The first Earth Day, by contrast, was the culmination of more than a decade of rising alarm and activism about environmental damage or “pollution” that had already occurred. As described in two fine new books, by historians Adam Rome and Christopher Sellers1, these outrages included fallout from nuclear testing in Nevada and overseas, DDT in the growing suburbs, an oil spill just off the coast from gorgeous Santa Barbara, choking smog in the Los Angeles basin, and a massive oil slick burning on the Cuyahoga River in Cleveland (cue the classic Randy Newman song). In the 1970s, the discovery of toxic wastes in the Niagara Falls neighborhood of Love Canal and the near meltdown at the Three Mile Island Nuclear Plant in Pennsylvania just added to the public’s anxiety. All over the country, Americans wondered where the man-made befouling demons would strike next.
At the time, environmentalist fervor was even strong enough to inspire urgent protests about a problem as comparatively benign as “urban sprawl.” In 1966, Margo Tupper wrote about the bulldozers, which invaded her suburb outside Washington, DC:
These huge earth-eating machines raped the woods, filled up the creek, buried the wildflowers and frightened away the rabbits and birds. In less than a month, the first of two hundred look-alike, closely set small houses rose to take the place of our beautiful forest.
In response, a growing movement allied with the still sizeable and bipartisan cohort of liberals in Congress and state legislatures succeeded in enacting measures that ameliorated many of these problems. Air quality in Los Angeles and other big cities did improve, the EPA (established just seven months after the first Earth Day) set up Superfund sites to quarantine hazardous wastes, and plans to build new nuclear plants were abandoned. Gradually, Americans also got used to recycling their garbage and finding ways to use energy more efficiently. These changes, however partial, made it seem as if the authorities, with backing from an aroused and responsible public, were addressing the problems they helped create. With nudging from the conservative, property-rights insurgency, many Americans began wondering whether they still needed an environmental movement.
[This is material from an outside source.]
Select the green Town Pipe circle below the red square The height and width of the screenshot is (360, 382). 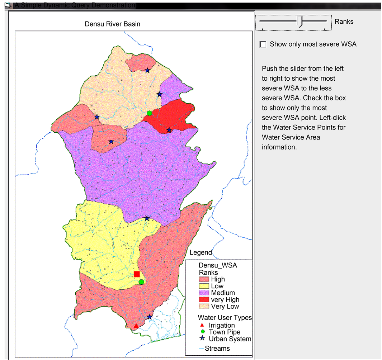141,282
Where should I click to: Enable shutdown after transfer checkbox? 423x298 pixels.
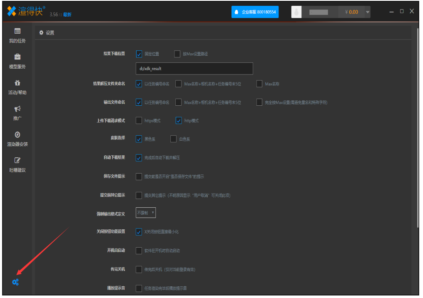[x=139, y=269]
To show that they do, activists will have to go on the offensive again. They might begin by learning from the very gun lobby they detest. The NRA and the arms manufacturers who fund it are expert at defining and raising hell about threats, real or imagined, to the holy writ of the Second Amendment. Then they know exactly how to mobilize ferociously to defeat their enemies—while never believing that the war is over.
But the sad truth is that it may take a horrific disaster—perhaps a cyclone-caused flood which kills tens of thousands of coast-dwellers somewhere in the world—to spark the kind of outrage and action once provided by smog days and plumes of radioactive discharge. Meanwhile, before it’s too late, anyone who understands the mounting peril can only keep stressing that the problem is both local and global—and marshal the reason and the passion to solve it.
Rome, The Genius of Earth Day (Hill and Wang, 2013); Sellers, Crabgrass Crucible (UNC Press, 2013).